Go through the lines below and retype each one exactly.

DATA FOR THIS EXERCISE below:

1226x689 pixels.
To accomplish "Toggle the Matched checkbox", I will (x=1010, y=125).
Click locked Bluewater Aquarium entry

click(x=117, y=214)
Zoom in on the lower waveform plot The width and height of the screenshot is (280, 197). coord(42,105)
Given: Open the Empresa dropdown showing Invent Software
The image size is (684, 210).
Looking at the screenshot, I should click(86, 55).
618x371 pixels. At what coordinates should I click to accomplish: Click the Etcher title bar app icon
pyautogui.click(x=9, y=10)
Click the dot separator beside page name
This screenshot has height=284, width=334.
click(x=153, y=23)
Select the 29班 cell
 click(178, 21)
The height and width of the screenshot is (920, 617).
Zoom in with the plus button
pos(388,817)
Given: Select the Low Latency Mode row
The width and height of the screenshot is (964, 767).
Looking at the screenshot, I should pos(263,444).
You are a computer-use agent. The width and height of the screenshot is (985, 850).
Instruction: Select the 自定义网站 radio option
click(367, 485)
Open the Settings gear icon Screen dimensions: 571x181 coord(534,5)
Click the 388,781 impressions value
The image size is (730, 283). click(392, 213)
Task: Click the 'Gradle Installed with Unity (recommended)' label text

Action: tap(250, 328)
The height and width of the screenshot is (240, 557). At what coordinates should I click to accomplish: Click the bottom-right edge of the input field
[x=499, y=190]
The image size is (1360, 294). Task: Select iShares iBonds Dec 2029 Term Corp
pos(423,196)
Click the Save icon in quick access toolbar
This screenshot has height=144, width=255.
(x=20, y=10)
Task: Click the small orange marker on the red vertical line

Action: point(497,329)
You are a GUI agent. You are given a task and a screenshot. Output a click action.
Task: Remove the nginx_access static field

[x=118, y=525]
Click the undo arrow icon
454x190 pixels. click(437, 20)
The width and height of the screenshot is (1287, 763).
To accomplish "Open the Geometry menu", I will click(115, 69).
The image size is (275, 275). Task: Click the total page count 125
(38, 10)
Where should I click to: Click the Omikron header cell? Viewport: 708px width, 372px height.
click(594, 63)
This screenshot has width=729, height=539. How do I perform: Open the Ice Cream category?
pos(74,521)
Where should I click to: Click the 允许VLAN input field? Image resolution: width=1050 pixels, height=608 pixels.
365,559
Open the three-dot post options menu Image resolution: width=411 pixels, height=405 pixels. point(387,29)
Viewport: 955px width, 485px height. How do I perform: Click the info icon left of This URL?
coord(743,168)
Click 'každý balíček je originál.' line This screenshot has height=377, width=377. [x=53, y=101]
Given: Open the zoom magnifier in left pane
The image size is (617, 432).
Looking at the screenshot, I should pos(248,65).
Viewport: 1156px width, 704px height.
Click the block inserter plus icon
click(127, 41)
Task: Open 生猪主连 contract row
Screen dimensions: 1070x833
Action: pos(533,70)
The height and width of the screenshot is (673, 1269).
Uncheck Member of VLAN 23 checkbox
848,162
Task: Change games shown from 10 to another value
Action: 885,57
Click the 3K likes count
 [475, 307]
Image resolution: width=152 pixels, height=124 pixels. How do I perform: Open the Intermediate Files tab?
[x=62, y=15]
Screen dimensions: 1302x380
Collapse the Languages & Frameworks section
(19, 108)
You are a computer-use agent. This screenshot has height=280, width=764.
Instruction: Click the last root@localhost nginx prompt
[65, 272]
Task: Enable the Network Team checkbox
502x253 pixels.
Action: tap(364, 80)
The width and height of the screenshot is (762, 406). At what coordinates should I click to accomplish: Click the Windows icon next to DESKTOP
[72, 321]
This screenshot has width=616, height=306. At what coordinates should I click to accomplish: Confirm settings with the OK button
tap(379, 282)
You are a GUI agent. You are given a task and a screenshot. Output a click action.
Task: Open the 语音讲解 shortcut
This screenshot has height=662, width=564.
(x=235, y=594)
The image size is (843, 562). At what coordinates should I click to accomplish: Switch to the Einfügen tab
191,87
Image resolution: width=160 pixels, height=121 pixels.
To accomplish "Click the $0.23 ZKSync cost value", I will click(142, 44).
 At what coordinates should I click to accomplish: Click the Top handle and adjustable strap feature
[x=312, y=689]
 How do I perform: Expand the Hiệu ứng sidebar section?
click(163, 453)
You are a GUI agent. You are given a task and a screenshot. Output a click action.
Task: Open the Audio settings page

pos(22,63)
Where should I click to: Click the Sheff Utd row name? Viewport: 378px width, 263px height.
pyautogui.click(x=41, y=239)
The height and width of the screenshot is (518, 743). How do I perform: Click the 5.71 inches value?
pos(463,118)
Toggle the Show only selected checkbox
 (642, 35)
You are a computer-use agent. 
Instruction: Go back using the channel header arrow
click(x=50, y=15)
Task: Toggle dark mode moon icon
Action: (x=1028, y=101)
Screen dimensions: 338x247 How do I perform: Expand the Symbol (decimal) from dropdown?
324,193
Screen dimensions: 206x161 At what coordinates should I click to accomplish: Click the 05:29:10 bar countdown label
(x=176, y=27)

End of DATA FOR THIS EXERCISE.

TASK ANSWER:
1226x689 pixels.
To accomplish "Toggle the Matched checkbox", I will (x=1010, y=125).
Click locked Bluewater Aquarium entry

click(x=117, y=214)
Zoom in on the lower waveform plot The width and height of the screenshot is (280, 197). coord(42,105)
Given: Open the Empresa dropdown showing Invent Software
The image size is (684, 210).
Looking at the screenshot, I should click(86, 55).
618x371 pixels. At what coordinates should I click to accomplish: Click the Etcher title bar app icon
pyautogui.click(x=9, y=10)
Click the dot separator beside page name
This screenshot has height=284, width=334.
click(x=153, y=23)
Select the 29班 cell
 click(178, 21)
The height and width of the screenshot is (920, 617).
Zoom in with the plus button
pos(388,817)
Given: Select the Low Latency Mode row
The width and height of the screenshot is (964, 767).
Looking at the screenshot, I should pos(263,444).
You are a computer-use agent. The width and height of the screenshot is (985, 850).
Instruction: Select the 自定义网站 radio option
click(367, 485)
Open the Settings gear icon Screen dimensions: 571x181 coord(534,5)
Click the 388,781 impressions value
The image size is (730, 283). click(392, 213)
Task: Click the 'Gradle Installed with Unity (recommended)' label text

Action: tap(250, 328)
The height and width of the screenshot is (240, 557). At what coordinates should I click to accomplish: Click the bottom-right edge of the input field
[x=499, y=190]
The image size is (1360, 294). Task: Select iShares iBonds Dec 2029 Term Corp
pos(423,196)
Click the Save icon in quick access toolbar
This screenshot has height=144, width=255.
(x=20, y=10)
Task: Click the small orange marker on the red vertical line

Action: point(497,329)
You are a GUI agent. You are given a task and a screenshot. Output a click action.
Task: Remove the nginx_access static field

[x=118, y=525]
Click the undo arrow icon
454x190 pixels. click(437, 20)
The width and height of the screenshot is (1287, 763).
To accomplish "Open the Geometry menu", I will click(115, 69).
The image size is (275, 275). Task: Click the total page count 125
(38, 10)
Where should I click to: Click the Omikron header cell? Viewport: 708px width, 372px height.
click(594, 63)
This screenshot has width=729, height=539. How do I perform: Open the Ice Cream category?
pos(74,521)
Where should I click to: Click the 允许VLAN input field? Image resolution: width=1050 pixels, height=608 pixels.
365,559
Open the three-dot post options menu Image resolution: width=411 pixels, height=405 pixels. point(387,29)
Viewport: 955px width, 485px height. How do I perform: Click the info icon left of This URL?
coord(743,168)
Click 'každý balíček je originál.' line This screenshot has height=377, width=377. [x=53, y=101]
Given: Open the zoom magnifier in left pane
The image size is (617, 432).
Looking at the screenshot, I should pos(248,65).
Viewport: 1156px width, 704px height.
Click the block inserter plus icon
click(127, 41)
Task: Open 生猪主连 contract row
Screen dimensions: 1070x833
Action: pos(533,70)
The height and width of the screenshot is (673, 1269).
Uncheck Member of VLAN 23 checkbox
848,162
Task: Change games shown from 10 to another value
Action: 885,57
Click the 3K likes count
 [475, 307]
Image resolution: width=152 pixels, height=124 pixels. How do I perform: Open the Intermediate Files tab?
[x=62, y=15]
Screen dimensions: 1302x380
Collapse the Languages & Frameworks section
(19, 108)
You are a computer-use agent. This screenshot has height=280, width=764.
Instruction: Click the last root@localhost nginx prompt
[65, 272]
Task: Enable the Network Team checkbox
502x253 pixels.
Action: tap(364, 80)
The width and height of the screenshot is (762, 406). At what coordinates should I click to accomplish: Click the Windows icon next to DESKTOP
[72, 321]
This screenshot has width=616, height=306. At what coordinates should I click to accomplish: Confirm settings with the OK button
tap(379, 282)
You are a GUI agent. You are given a task and a screenshot. Output a click action.
Task: Open the 语音讲解 shortcut
This screenshot has height=662, width=564.
(x=235, y=594)
The image size is (843, 562). At what coordinates should I click to accomplish: Switch to the Einfügen tab
191,87
Image resolution: width=160 pixels, height=121 pixels.
To accomplish "Click the $0.23 ZKSync cost value", I will click(142, 44).
 At what coordinates should I click to accomplish: Click the Top handle and adjustable strap feature
[x=312, y=689]
 How do I perform: Expand the Hiệu ứng sidebar section?
click(163, 453)
You are a GUI agent. You are given a task and a screenshot. Output a click action.
Task: Open the Audio settings page

pos(22,63)
Where should I click to: Click the Sheff Utd row name? Viewport: 378px width, 263px height.
pyautogui.click(x=41, y=239)
The height and width of the screenshot is (518, 743). How do I perform: Click the 5.71 inches value?
pos(463,118)
Toggle the Show only selected checkbox
 (642, 35)
You are a computer-use agent. 
Instruction: Go back using the channel header arrow
click(x=50, y=15)
Task: Toggle dark mode moon icon
Action: (x=1028, y=101)
Screen dimensions: 338x247 How do I perform: Expand the Symbol (decimal) from dropdown?
324,193
Screen dimensions: 206x161 At what coordinates should I click to accomplish: Click the 05:29:10 bar countdown label
(x=176, y=27)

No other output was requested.